それは小学四年生の秋のこと。
 明日は秋の大運動会が開催される日だったが、クラス対抗リレーのことを考えると気が重かった。
 リレーに出ると言えば、ふつうは足の速い子だと思うだろう。でも、ちよ子の学校ではちがっている。運動会のリレーはクラス全員が参加しなければいけないのだ。
 校庭のグラウンドを、ひとり四分の一周ずつ走る。ひとクラスだいたい四十人だから、グラウンドを十周するとゴールすることになる。生徒の数が少ない時は、最初に走った子がもう一度走って頭数をあわせることになっている。

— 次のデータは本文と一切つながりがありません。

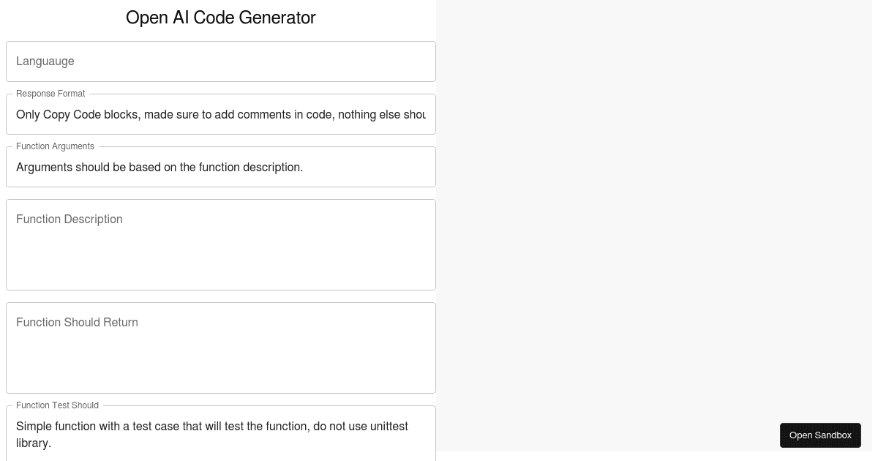878x461 pixels.
Task: Click the Function Arguments label text
Action: [55, 146]
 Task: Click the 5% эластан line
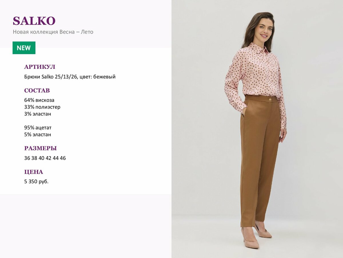click(38, 134)
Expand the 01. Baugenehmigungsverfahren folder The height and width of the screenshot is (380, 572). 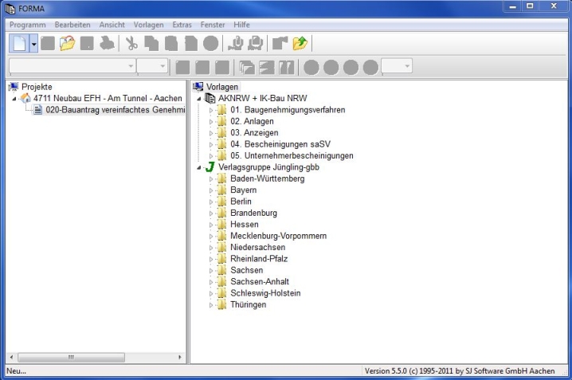click(x=211, y=110)
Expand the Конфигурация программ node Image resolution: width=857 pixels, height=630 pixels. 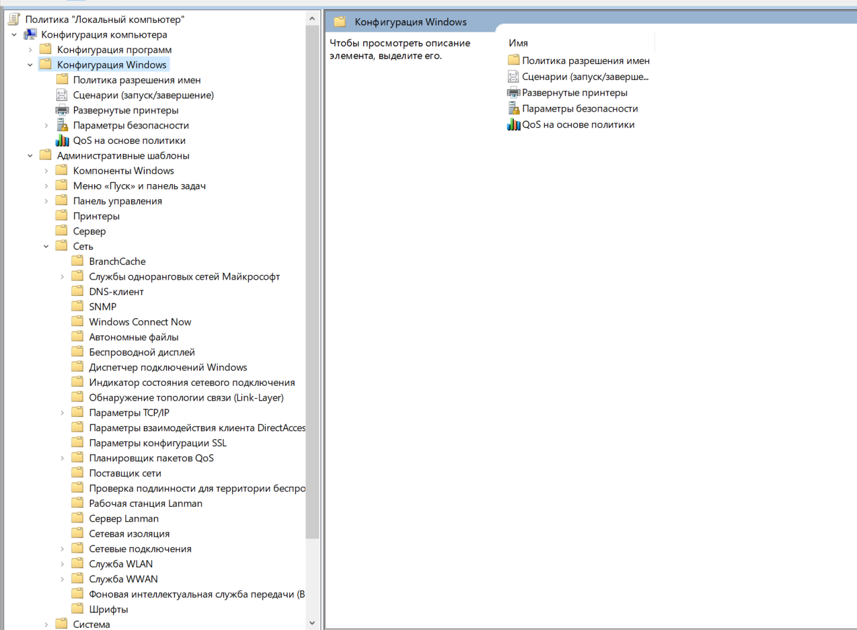(x=30, y=50)
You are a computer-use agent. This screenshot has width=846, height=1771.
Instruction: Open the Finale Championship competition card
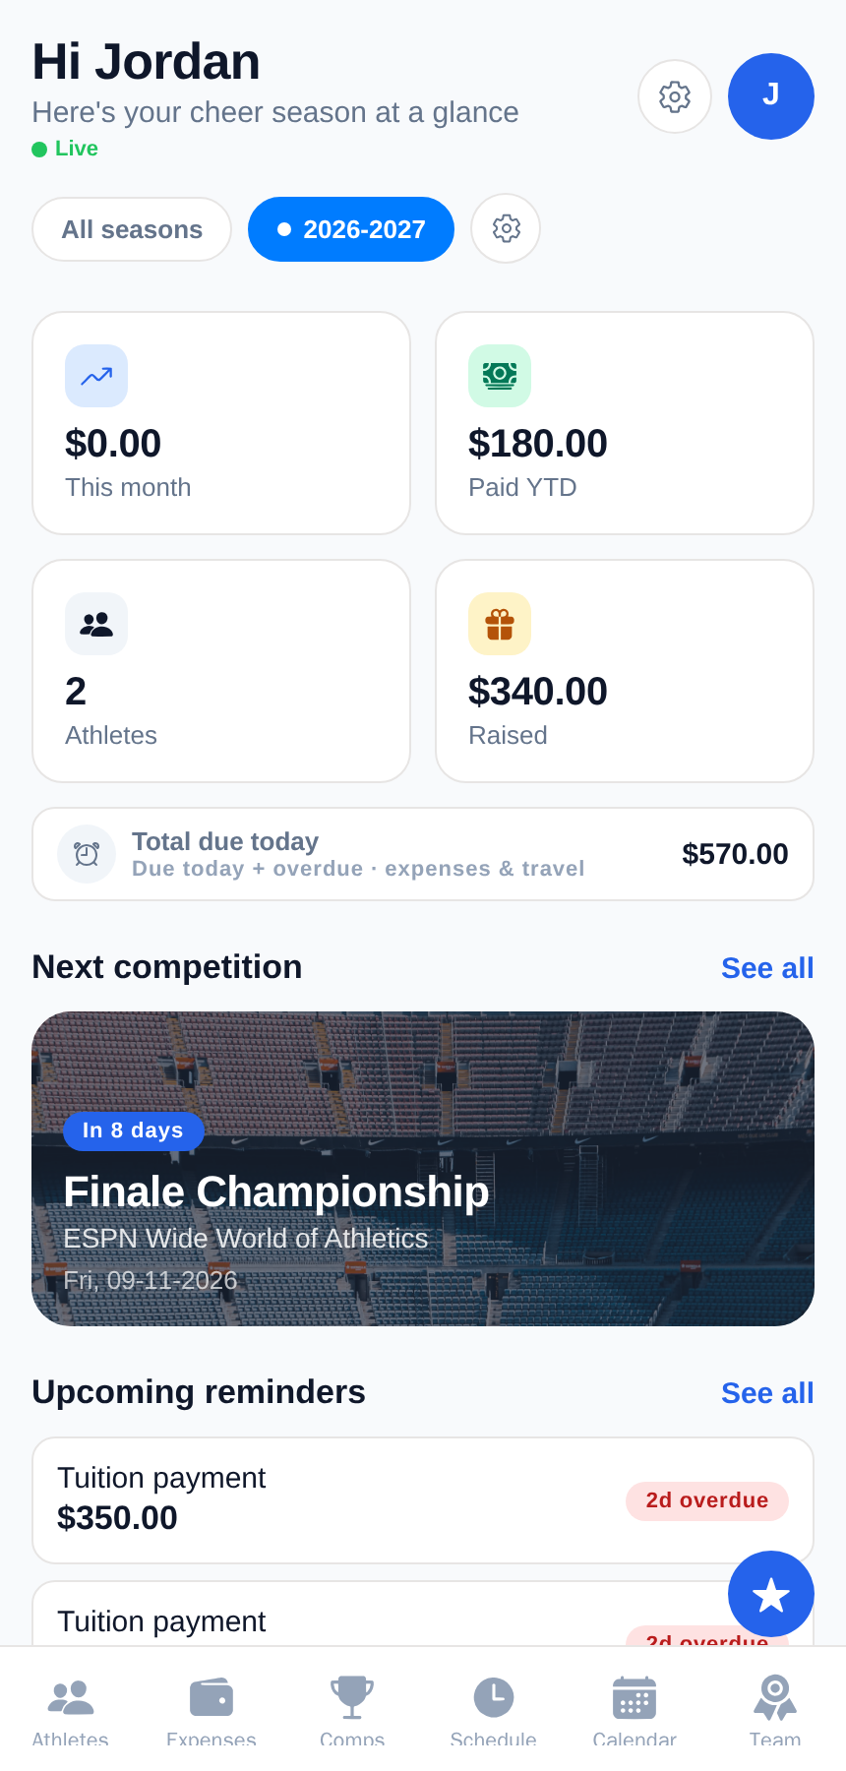(423, 1169)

 ちよ子はかけっこが苦手だ。徒競走はまだいい。ビリになって恥をかくのは自分だけだから。でも、クラス対抗リレーは事情がちがう。自分のせいでクラス全員が迷惑する。
 ----そんなの気にすることないよ。クラス対抗リレーなんて参加することに意義があるんだし。

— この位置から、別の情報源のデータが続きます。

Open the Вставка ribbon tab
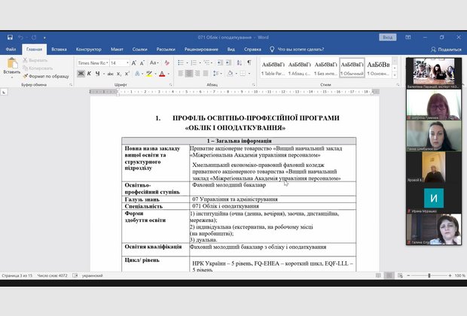 [x=59, y=49]
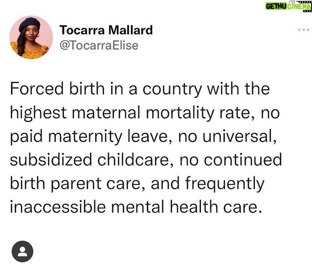Click the 'subsidized childcare' text line
Image resolution: width=312 pixels, height=276 pixels.
pyautogui.click(x=146, y=160)
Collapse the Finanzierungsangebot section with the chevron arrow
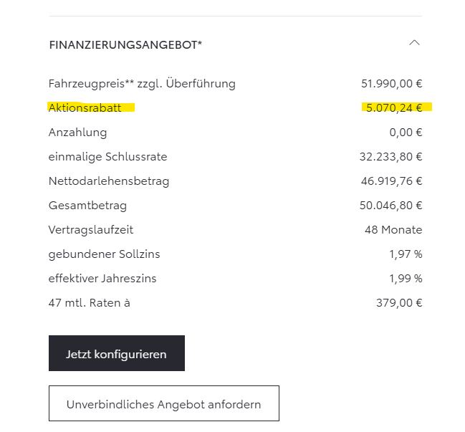 click(414, 44)
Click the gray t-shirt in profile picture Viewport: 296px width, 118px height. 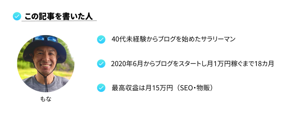(46, 85)
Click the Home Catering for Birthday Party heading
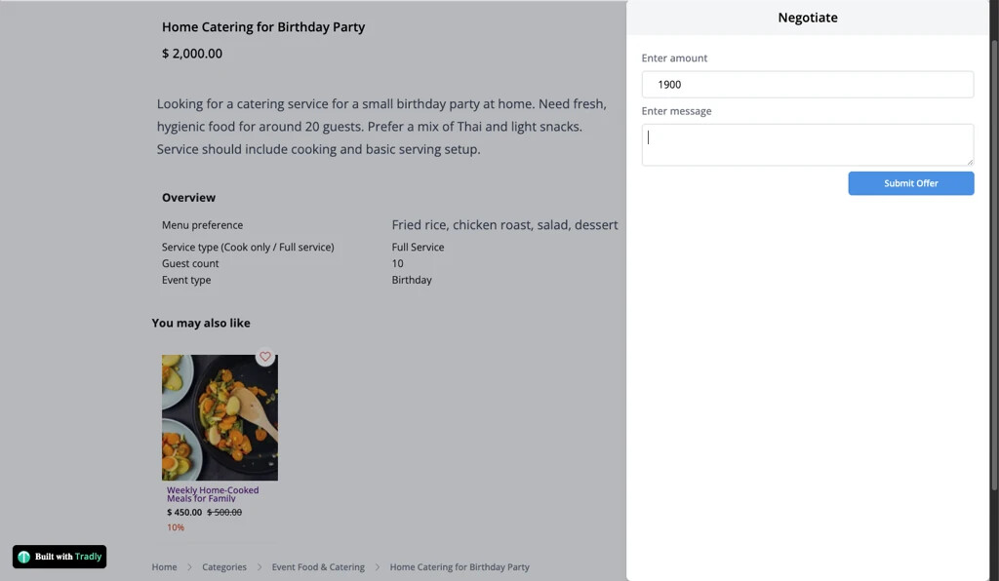This screenshot has width=999, height=581. coord(263,27)
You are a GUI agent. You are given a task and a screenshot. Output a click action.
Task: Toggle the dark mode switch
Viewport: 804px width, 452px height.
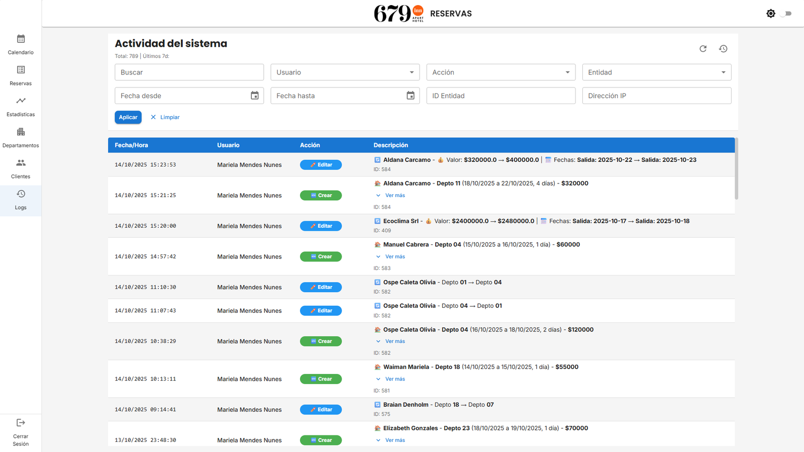click(x=786, y=14)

 うかない顔のちよ子にお友達はそう言ってなぐさめてくれた。
 口ではみんな同じことを言う。
 でも、そんなの本心じゃないのだ。リレーには勝ち負けがある。誰だって勝てるものなら勝ちたいのだ。
 去年の運動会のこと。クラス対抗リレーの本番で、ちよ子は転んでしまった。
 それまでトップだったのに、ちよ子が転んだせいで、クラスは最下位になってしまった。
 ----あんたって、本当にどんくさい子よね。
 ----お前が転ばなければ一等になれたんだぞ!
 みんなが口々にちよ子をせめた。
 迷惑なのはわかってる。参加しなくてすむものなら、自分だって出たくなんかないのに。
 明日は秋の大運動会だ。
 病気のふりをしてズル休みしようか。
 それでは、ちよ子の走る分を、別の子が走ることになる。前からそのつもりで練習していればまだしも、急にふたり分走れと言われたら、やっぱり迷惑だと思う。
 大雨になればいい。そうすれば運動会は中止になる。
 けれど、秋晴れの空はどこまでも高く、雨がふる気配なんて、これっぽっちもなかった。